▶ **Erwartete Leistung**: Setze den Forenbeitrag über Teiler- und Palindromprogramme in Java genau an der Stelle fort, an der er aufhört.

# Java Eingabe HELP ( eclipse )



## BuHli-SoAD (16. Sep 2006)

Tag zusammen.. ich hab echt nicht viel ahnung von java aber wir müssen in der schule einige programme schreiben

Programm 1 

Es sollen alle Teiler einer Zahl bestimmt werden 

Porgamm 2 

Polindrom ( soll lesen ob 1 wort/satz von vorne und von hinten gleich ist ) 


hier Prog 1.

import java.io.BufferedReader;
import java.io.InputStreamReader;

public class Teiler0 {
long zahl =1000;

  public static void main(String args []) {
	   System.out.println("");
	   System.out.println("Programm zur Berechnung aller Teiler");
	   System.out.println("");
	   BufferedReader buf = new BufferedReader( new InputStreamReader(System.in));
	System.out.print("Bitte geben Sie eine Zahl ein:       ");

   new Teiler0();
  }

  public Teiler0() {
	System.out.println("");
	System.out.println("");
    System.out.println("Teiler der Zahl "+zahl);
      for (long teiler =1; teiler<=zahl; teiler++) {
         if ( ( zahl % teiler)==0)
         System.out.print("  "+teiler);
         }
    System.out.println();
  } // Konstruktor
} // class



<-- ich brauche hier HILFE für eine Eingabe.. d.h. ich will die Zahl selbst eingeben und sie soll nicht wie hier durch " long zahl = 1000 eingegeben werden... 
hoffe mir kann jmd helfen



Porgramm 2


// Palindrome.java - check if a string is a palindrome
public class Palindrome {
  public static void main(String[] args) {
    String  str1 = "eye", str2 = "bye";
    System.out.println("Palindrome detection");
    System.out.println(str1 + " "
                        + isPalindrome(str1));
     System.out.println(str2 + " "
                        + isPalindrome(str2));
  }
  static boolean isPalindrome(String s) {
    int left = 0;
    int right = s.length() - 1;
    while (left < right) {
      if (s.charAt(left) != s.charAt(right))

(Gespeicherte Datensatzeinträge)
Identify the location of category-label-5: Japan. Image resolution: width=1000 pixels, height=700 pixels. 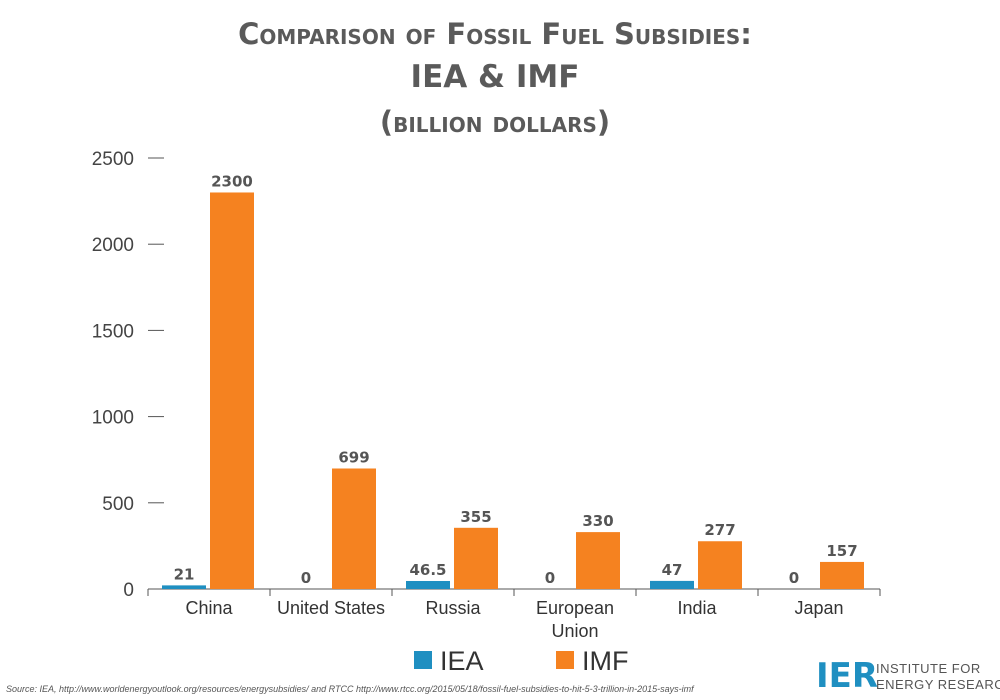
(818, 608).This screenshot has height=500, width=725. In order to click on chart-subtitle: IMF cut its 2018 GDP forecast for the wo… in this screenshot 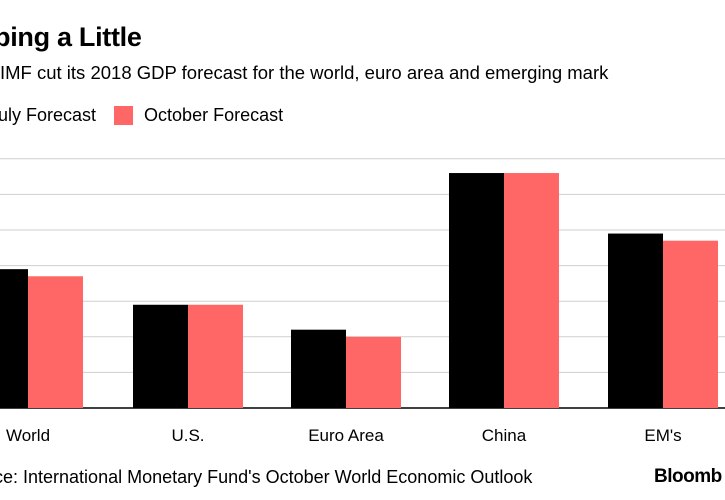, I will do `click(304, 72)`.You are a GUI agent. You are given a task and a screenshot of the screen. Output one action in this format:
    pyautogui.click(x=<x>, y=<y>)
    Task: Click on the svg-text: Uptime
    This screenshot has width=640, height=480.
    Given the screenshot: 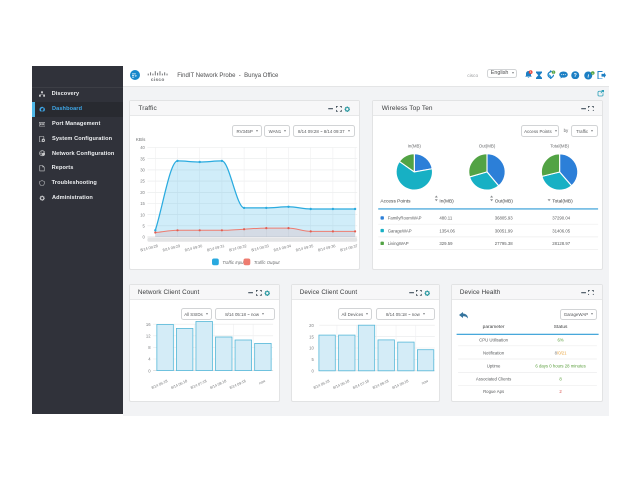 What is the action you would take?
    pyautogui.click(x=494, y=366)
    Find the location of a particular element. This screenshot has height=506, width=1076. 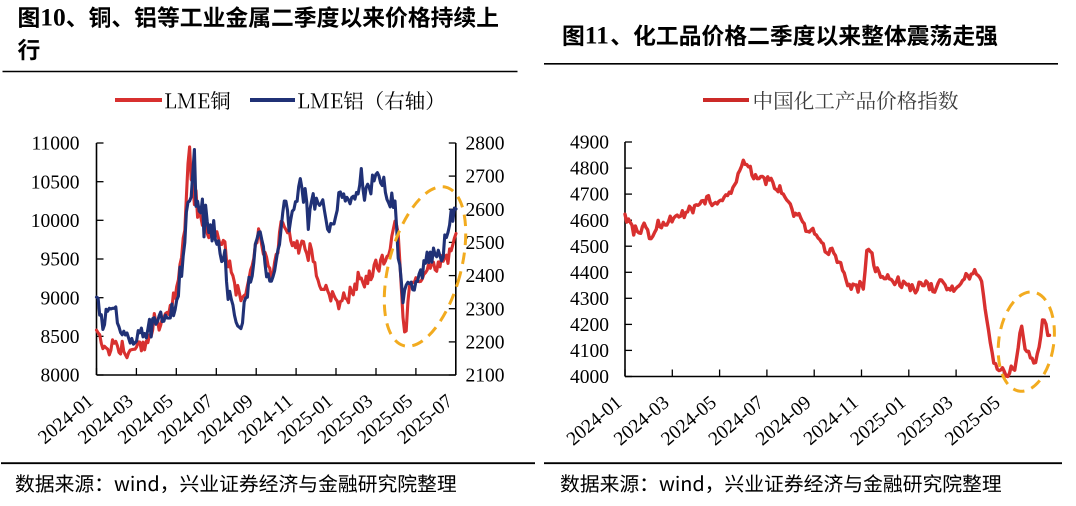

svg-text: 4300 is located at coordinates (590, 300).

▶ **Antwort**:
        return false;
      left++;
      right--;
    }
    return true;
  }
}



<-- auch hier bräuchte ich ne eingabe für die wörter...


kann mir vllt jmd helfen? ich wär überaus dankbar!!!


Grüße 
Tim


p.s. icq : 168890140


----------



## Xandro (16. Sep 2006)

Ich empfehle Dir das Kapitel über Eingaben in der Konsole von www.javabuch.de.
Dort findest Du eindeutig das, was Du benötigst ... und noch viel mehr


----------



## Guest (16. Sep 2006)

sorry ich hab da trotzdem gar keinen plan von...

ich hab das mal versucht mit dem 

 System.out.println("Bitte a eingeben: ");
a = Integer.parseInt(din.readLine());


usw..

weil ich nicht weiß wie das funzen soll.. also das system.out blabla ok, 

aber das was danach hinsoll weiß ich bei den beiden programmen leider nicht..

also helft mir 

BITTE


----------



## zubi (16. Sep 2006)

Haste Xandros link angeschaut? Da werden mehrere Beispiele sehr genau erklärt...


----------



## Tobias (16. Sep 2006)

Wir machen keine Haus-, Schul- oder sonstwas -aufgaben.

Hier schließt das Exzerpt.